Bengal Cat craze hits India
New Delhi, November 26: If a thing’s trendy in Los Angeles, can Delhi be far behind?
The latest fashion accessory is not a Maybach or Gulfstream, but exotic pets: from trinket snakes (its real name) to miniature monkeys from the Amazon rainforest (the movie Gremlins was inspired by these primates). Both can adorn your neck. The snake is non-venomous and rarely grows longer than 4 ft.
The newest craze is the Bengal Cat.
For the uninitiated, this is a pocket edition of the Big Cat, cross between an Asian Leopard Cat (from the Far East actually) and a domestic cat.
Pet agents in the city can’t get enough of queries about the Bengal Cat. Devotees exult about its beauty and style — this feline, with its striking bold spots not only reminds one of its bigger cousins it has also the very same sleek, muscular body and the wild grace. “Its pelt has the rich smooth feel of satin or silk,’’ says a city-based exotic pet shop owner. The animals can weigh upto 50 pounds and grow a foot high and two feet in length.
“It’s like having a small leopard in the house and despite its wild cat appearance, it is pretty domesticated,’’ he added.
Bengal Cats have been in the global market since the ’90s, when they first appeared in the US, where the species was first bred. But even after more than a decade, a pure-bred Bengal Cat is still hard to get even in London’s Harrods and global websites. Every place has got a long waiting list.
Naturally, they don’t come cheap. “In Delhi, this cat could cost up to $3000, with international agents to freight charges to quarantine papers. I have already got a dozen enquiries, but yet to get any confirmation,’’ says an exotic pet importer.
Pet trends, by all accounts, come and go like ringtones. If it was the Iguana a year ago, says an exotic pet importer, today it is Chihuahua and the Shihtzu, the pocket size pedigree dogs.
In fact, “the Iguana has had its day,’’ he offers helpfully, “it was a hot favourite with some farmhouse owners once.
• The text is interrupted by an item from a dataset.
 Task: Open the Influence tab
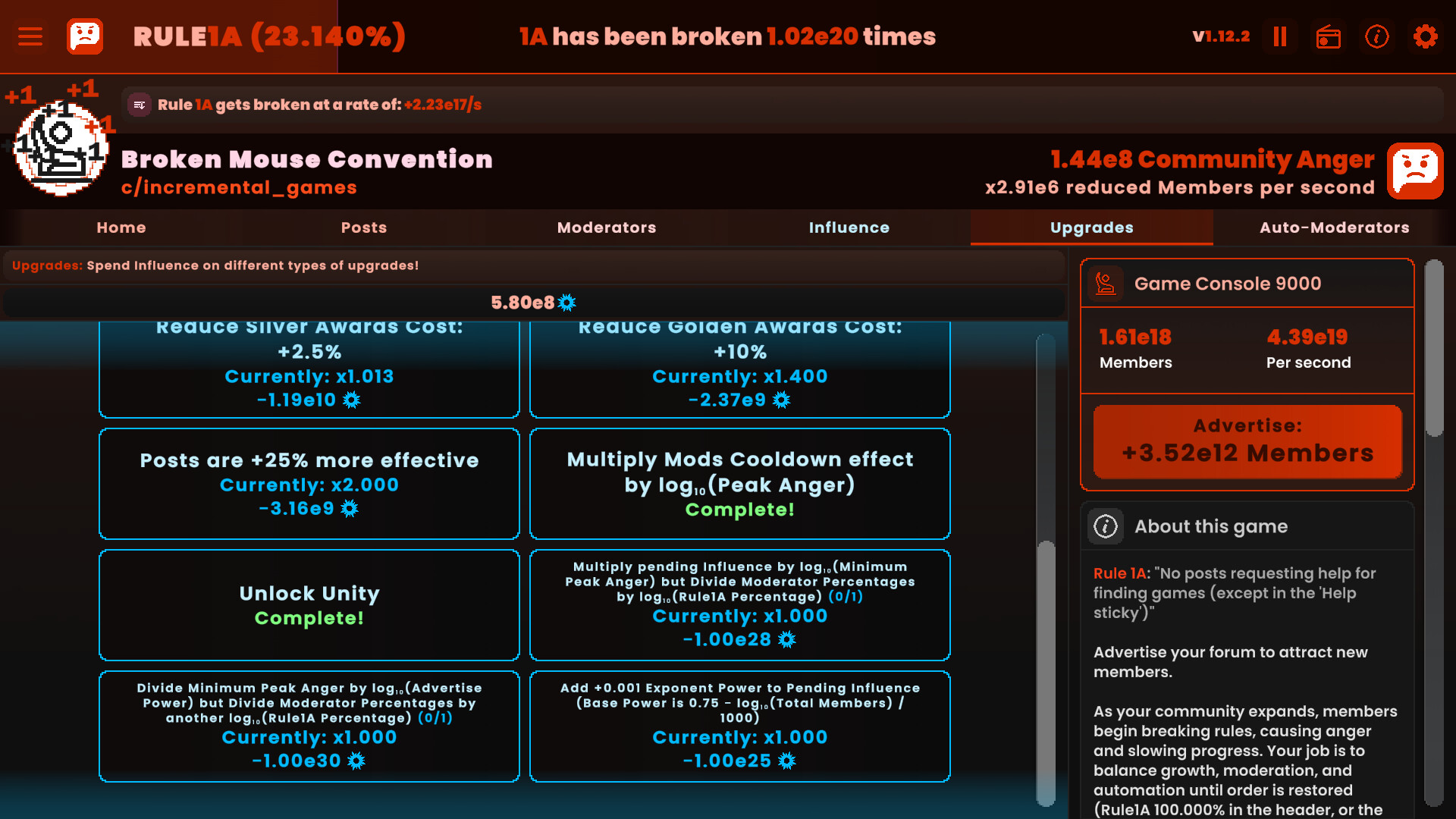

Today, it’s the designer itsy-bitsy dogs that fit perfectly into Prada handbags or a jacket pocket.’’
Chihuahuas are prized for their stocky round faces and come at a princely Rs 50,000. Other exotica include amphibians like the Albino Bull Frog, Asia Greenbacks, Russian and Leapord Tortoises, Box turtles, Timor and Burmese pythons, corn snakes and the magnificient birds of paradise in full plume — from cockatoos, macaws, conures, lovebirds, amazons, African Grey, parakeets — you name it.
According to punters in the trade, quality animals born in captivity and farm bred are legal and can be imported. “However, all Indian species are banned for domesticity and cannot be kept as pets,’’ explains one importer. Though importers assure that no trade in endangered species is carried on, undercover agents in many countries have netted trappers of exotic animals.
Pet trendies in India are, however, squeamish about the latest Western fashion accessories: dangerous reptiles — slithery snakes and lizards — and vicious fish and cats like piranhas and the Russian Lynx (it takes a vet long hours to de-claw its razor-like paws).
“Afficionados are divided into two kinds here — serious animal lovers and fanatically fashion-conscious owners,’’ says a dealer. “But they are willing to spend enormous amounts of money to get their heart’s desire.’’
Birds from aviaries abroad range from Rs 15,000 to Rs 4 lakh – cockatoos from the islands of South Pacific of Indonesia, Solomon Islands, New Zealand, New Guinea; beautifully-plumed parrots from Brazil to Africa; blue, gold, red macaws from Australia and Costa Rica, pheasants from Britain… the list is endless.